Legendary king of Sri Ksetra Kingdom

Duttabaung (ဒွတ္တဘောင်မင်းကြီး, also spelt Dwattabaung) was the 3rd king and founder of the Sri Ksetra Kingdom. According to the royal chronicles, he ascended the throne in 444 BCE after the legendary founding of the city of Sri Ksetra by his father Maha Thanbawa. He would rule for seventy years, with his primary legend surrounding his conflict with Beikthano's queen Panhtwar that led to his death after he used a handkerchief made from Panhtwar's clothes.

==Legend==
According to the Hmannan Yazawin, the royal chronicle of the 19th century Konbaung dynasty, Duttabaung was born to the exiled prince of the Tagaung Kingdom, Maha Thanbawa. Maha Thanbawa and his twin brother Sula Thanbawa founded a kingdom far south of their original home near the modern city of Pyay (also known as Prome) in 484 BCE. Maha Thanbawa was the first king of this new state for six years, followed by Sula Thanbawa for 35 years. Then, on the 101st year of the Buddhist era- around April 442 BCE, Duttabaung became king. Five great signs appeared, which had been prophesised to occur 100 years after the Buddha. Seven great men gathered, having received the divine signs, and turned Sri Ksetra into a city. The prior four towns of Sri Ksetra were centralised into this new city. It was also marked as a city by the building of gates, moats, a tower and a golden palace with the help of the deity Thagyamin (Indra). The palace had three buildings- one for each season with differing numbers of tiers layered on their roofs. When the palace was finished, he was crowned alongside two queens- his Pyu sister Sanda Devi and the Nāga princess Besandi. A hundred nobles from outside Jambudvīpa paid him tribute. At his coronation, he was presented with Areindama, a legendary spear, that he then used as an instrument of royal authority. The spear would later be wielded by Anawrahta in the 11th century when he united and formed the Bagan Kingdom.

Duttabaung is said to have built several Buddhist stupas and prominently emphasised the Buddha's teachings in his rulings and decisions.

Duttabaung is also said to have heard of the supernatural beauty of Princess Thonbanhla of the Taungnyo Kingdom, and summoned her to be his queen. However, his wives and concubines were immediately jealous and conspired to prevent her from meeting the king with false rumours, such as that she was an ogress of such proportions she could not fit through the gate. An alternate version of the legend had the consorts accuse her of withcraft based and exiled her. Thonbanhla was confined to a hut outside the city where she eventually died of sorrow never meeting Duttabuang. Duttabaung uncovered the deception and tried to meet her but found her dead of heartbreak and buried her, and say the princess' spirit in a dream. He dedicated a shrine to her and Thonbanhla was deified.

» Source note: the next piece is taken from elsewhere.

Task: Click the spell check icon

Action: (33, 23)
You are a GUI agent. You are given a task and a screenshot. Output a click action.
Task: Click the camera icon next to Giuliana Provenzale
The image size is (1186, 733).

He is also said to have travelled Jambudvīpa on his bronze boat, the Lin Zin, to collect taxes that had not been paid, including to the land of his cousin Panhtwar, the queen regnant of the Pyu city state of Beikthano. Panhtwar, being devoted to Vishnu, tricked Duttabaung by presenting an innocuous handkerchief that was made from the cloth of her htamein skirt. When he wiped his face with this handkerchief, the mole on his forehead disappeared causing the Nāga princess Besandi to leave and Duttabaung to return heartbroken to his capital. He then accidentally spit into the ocean, angering the Nāga people who took his bronze boat into the depths, killing him.

An alternate version of this story from Beikthano tells that Duttabaung was smitten with love for Panhtwar and attempted to marry her. Panhtwar refused Duttabaung because the previous king of Sri Ksetra, Sula Thanbawa, had abandoned Panhtwar and her mother to take the Nāga princess Bedari as his queen upon ascending the throne. When she refused, Duttabaung waged war and burnt down Beikthano, captured her and made her his queen. Panhtwar's deceit was, in this version, revenge to take him down. However, she allegedly did so in secret plotting with other concubines and it is unknown if she was merely the scapegoat as Duttabaung did not accuse her after using the face-cloth.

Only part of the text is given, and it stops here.